Schrawan made a non-parallel implementation that has only 1 active row
at a time, so there is no explosion in memory use when a very sparse
lower right matrix needs to be reduced. The skeleton of the algorithm
used for that implementation is also what I'd recommend for a future
parallel implementation using atomics.

Project (high-difficulty, medium effort): Schrawan finished his code,
but he never got it into MathicGB. Get him to put it into MathicGB.

Project (high-difficulty, medium-effort): Implement a parallel reduction
without synchronization points using atomics. Cores would be competing
for who gets to have a pivot in a given column and they would keep
going until their active row is either reduced to zero or it becomes a
pivot.

Project (high-difficulty, high-effort): Scour the literature to find a
good parallel algorithm. Implement it. See if it is better. Possibly
use different algorithms depending on the sparsity of the matrix. Some
lower right matrices are very dense and some are very sparse and some
are in-between.

Project (high-difficulty, high-effort): Use vector intrinsics (SSE and
it's like) to speed up the matrix reduction.

Project (high-difficulty, high-effort): Use GPU's to speed up the
matrix reduction.

Project (medium-difficulty, high-effort): Try out BLAS for this
purpose. Try out other already-implemented libraries that might be
useful. There is also the sparse blas. Can that be used?

Project (medium-difficulty, high-effort): The current implementation
is for 16 bit primes. Make it work/optimize it for 8 bits and 32 bit
primes as well. There is a C++ library for doing lots of modulus
operations by a fixed (but not compile-time constant) integer using
fancy bit tricks, but for the life of me I cannot find this library's
website again - something like that might be quite useful, since
higher bit primes is going to decrease the usefulness of the delayed
modulus technique.

*** mathicgb/F4ProtoMatrix.hpp .cpp

This class is used by F4MAtrixBuilder2 to store the sub-matrices
constructed by each core during the initial matrix construction
step. Memory is stored in large std::vector's.

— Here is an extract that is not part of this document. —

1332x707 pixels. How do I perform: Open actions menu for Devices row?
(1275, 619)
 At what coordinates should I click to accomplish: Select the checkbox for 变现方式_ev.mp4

There is a slight special thing about storing the coefficients. If a
row in the matrix is m*f for m a monomial and f a basis element, then
there is no reason to store the coefficients, since the coefficients
will be just the same as the coefficients of f. We can instead just
refer to f. If a row is mf-ng, on the other hand, then we do need to
store the coefficients. F4ProtoMatrix keeps track of this, so that
some rows have their coefficients stored as a reference to a
polynomial and other rows have their coefficients stored explicitly
within the F4ProtoMatrix itself.

Project (medium-difficulty, medium-effort): See if it wouldn't be
faster to store the sub-matrices in fixed-size blocks of memory
instead of in std::vector. push_back on std::vector is O(1), but the
constant is greater than for allocating reasonably sized blocks and
using those. There is a tricky special case if a very large row uses
more memory than the block size. This would decrease memory use, too,
since vector wastes up to half of its memory and these vectors can be
huge.

*** mathicgb/F4Reducer.hpp .cpp

This class exposes the matrix-based reduction functionality as a
sub-class of Reducer. So the rest of the code can use F4 without
knowing much about it.

F4Reducer can write out matrices, but only after splitting into
left/right and top/bottom.

Project (low-effort, low-difficulty): A lot of the logging here is
done using tracingLevel. Move that logging to use the MathicGB logging
system.

*** mathicgb/FixedSizeMonomialMap.h

This is a parallel atomic-based hash table that maps monomials to a
template type T, generally an integer. The hash table is chained
because it needs to refer to monomials anyway which requires a
pointer, so there is no reason not to use chaining. The next pointer
in the chain and the value is stored right next to the monomial in
memory. The hash table is fixed size in that it cannot rehash or
change the number of buckets. The hash table cannot change its size
because of the nature of the paralellism used - there is no way to
force all the cores to be aware of the new rehashed hash table (it's a
bit like read-copy-update used in the Linux kernel, except that
there's no fixed amount of waiting that will make it safe to
deallocate the old memory). MathicGB never the less does achieve
rehashing and growing the hash table, just not directly within a
single FixedSizeMonomialMap - see MonomialMap.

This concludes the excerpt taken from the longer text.